*** Dataset records

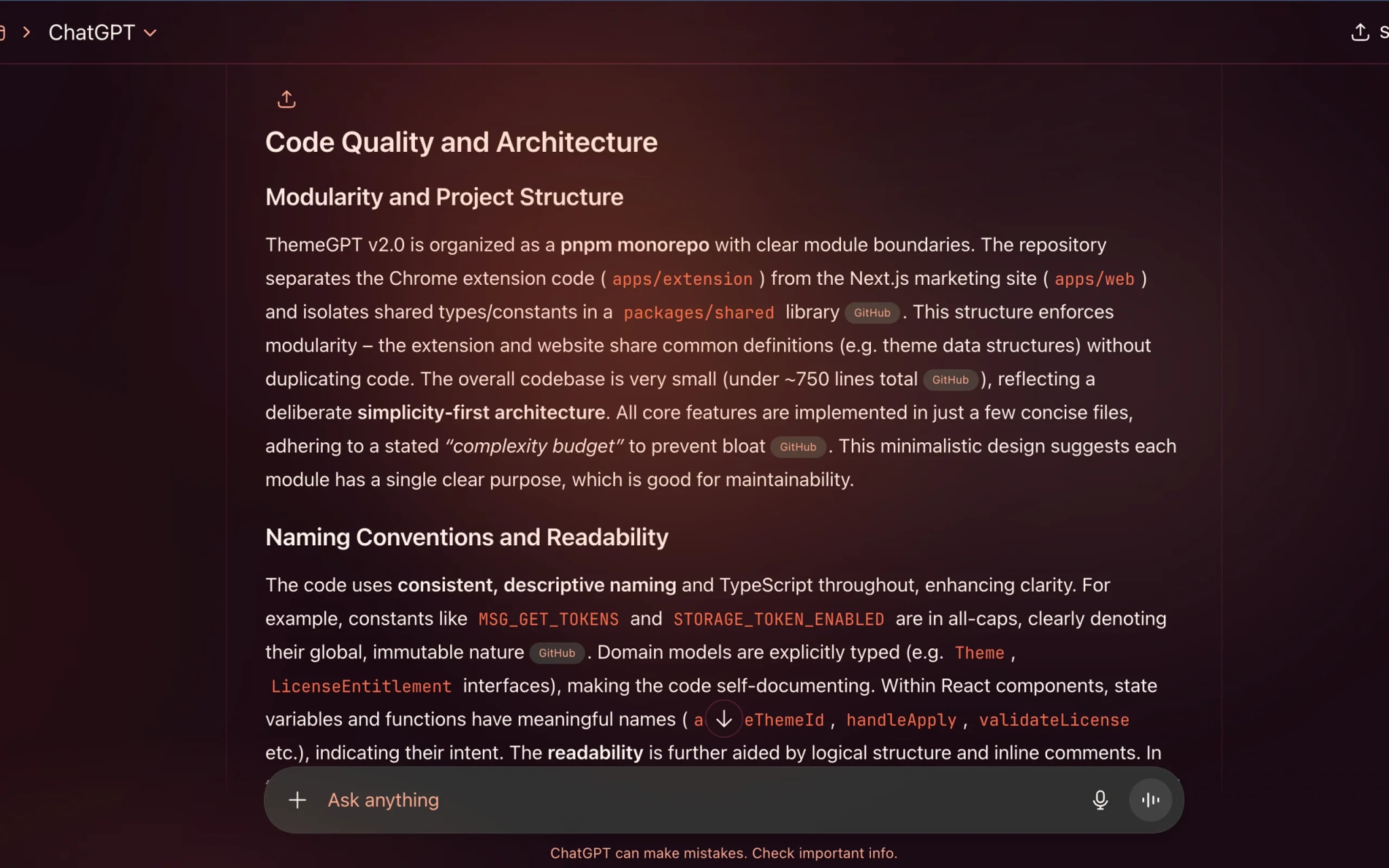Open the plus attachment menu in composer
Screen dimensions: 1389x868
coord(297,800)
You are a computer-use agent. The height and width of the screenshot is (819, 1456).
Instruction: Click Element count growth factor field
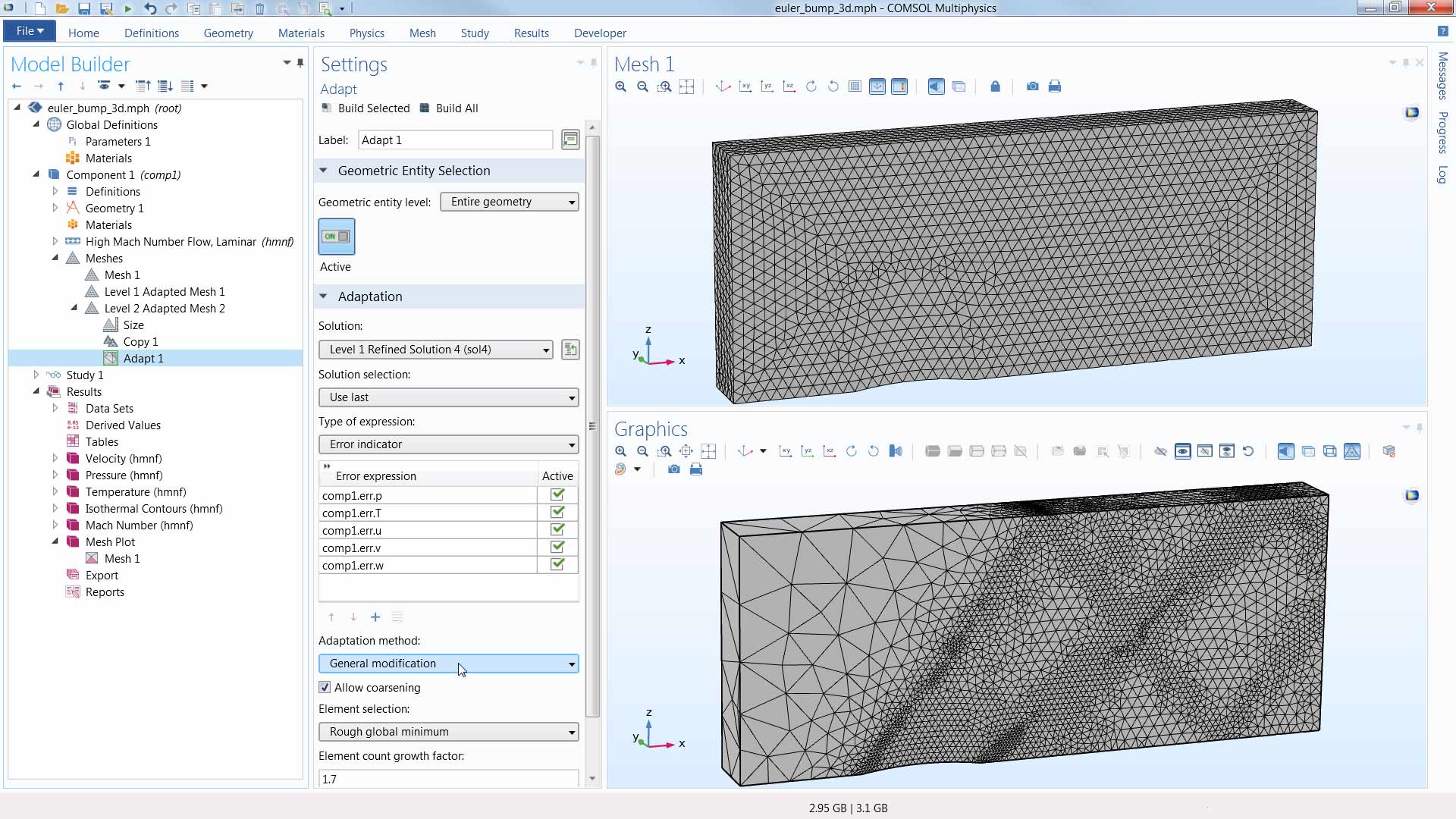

******

— Brief —
Retype only the lines from the line with "You are a computer-use" through the last line of the data. Keep both ends and skip the pictures.

— Task result —
You are a computer-use agent. The height and width of the screenshot is (819, 1456).
Instruction: Click Element count growth factor field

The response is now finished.